§ **Document segment**:
########

# Organizing



## harvv (Jul 21, 2012)

Have had all my stuff in a milk crate for the most part...was messin around in garage and wanted to make something that held everything perfectly. I believe i saw some other people on here with similar boxes. Im really happy with it!

Oh and my hawk wedges perfectly between pan and side of box with handle towards the inside.


----------



## Newagestucco (Apr 18, 2012)

I like how you have your blades laid out cool


----------



## Kiwiman (Jun 14, 2008)

I think Cazna might be phoning his patent attorney right about now


----------



## cazna (Mar 28, 2010)

Kiwiman said:


> I think Cazna might be phoning his patent attorney right about now


Haha, Post 2, nice box harvv, have a look at this tread http://www.drywalltalk.com/f9/tool-storage-2317/

This is an old thread, Funny looking back at it all, I have several more blue tools now. Handles, corner roller, CP tube, nailspotter, All blue.


Wow, I just looked through that thread again, Ds set up was astonishing wasn't it.


----------



## harvv (Jul 21, 2012)

cazna said:


> Haha, Post 2, nice box harvv, have a look at this tread http://www.drywalltalk.com/f9/tool-storage-2317/
> 
> This is an old thread, Funny looking back at it all, I have several more blue tools now. Handles, corner roller, CP tube, nailspotter, All blue.
> 
> ...


Holy Crap!! Ds huge cart. That is nuts. Looks like a traveling tool salesman!

I recently just purchased a rugged tote and it holds perfectly my mixing drill, a hammer drill, and 6 piece cordless set and fits perfectly behind my passenger seat. (speaking of cordless set...MAN i love the cordless multitool for patches!! Takes about 10 sec to zip out any size patch.)

Now that i have purchased my corner tools id like to make something to hold them as well.


----------



## cazna (Mar 28, 2010)

harvv said:


> Now that i have purchased my corner tools id like to make something to hold them as well.


Just make another box like you did :thumbsup:


----------



## moore (Dec 2, 2010)

The hangers laughed their asses off this morning watching me dig through this well organized truck to try and find an ink pen !!! :laughing:


----------



## cazna (Mar 28, 2010)

moore said:


> The hangers laughed their asses off this morning watching me dig through this well organized truck to try and find an ink pen !!! :laughing:


Did you score last Fridays lunch as well??


----------



## moore (Dec 2, 2010)

########

§ **Data provided**:
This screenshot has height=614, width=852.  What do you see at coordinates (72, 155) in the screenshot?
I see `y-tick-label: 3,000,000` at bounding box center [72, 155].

########

§ **What is required**:
Could you copy the forum thread on organizing tools word for word from "# Organizing" to "towards the inside."? The lines have nothing to do with what you are asked here.

§ **Answer to this exercise**:
# Organizing



## harvv (Jul 21, 2012)

Have had all my stuff in a milk crate for the most part...was messin around in garage and wanted to make something that held everything perfectly. I believe i saw some other people on here with similar boxes. Im really happy with it!

Oh and my hawk wedges perfectly between pan and side of box with handle towards the inside.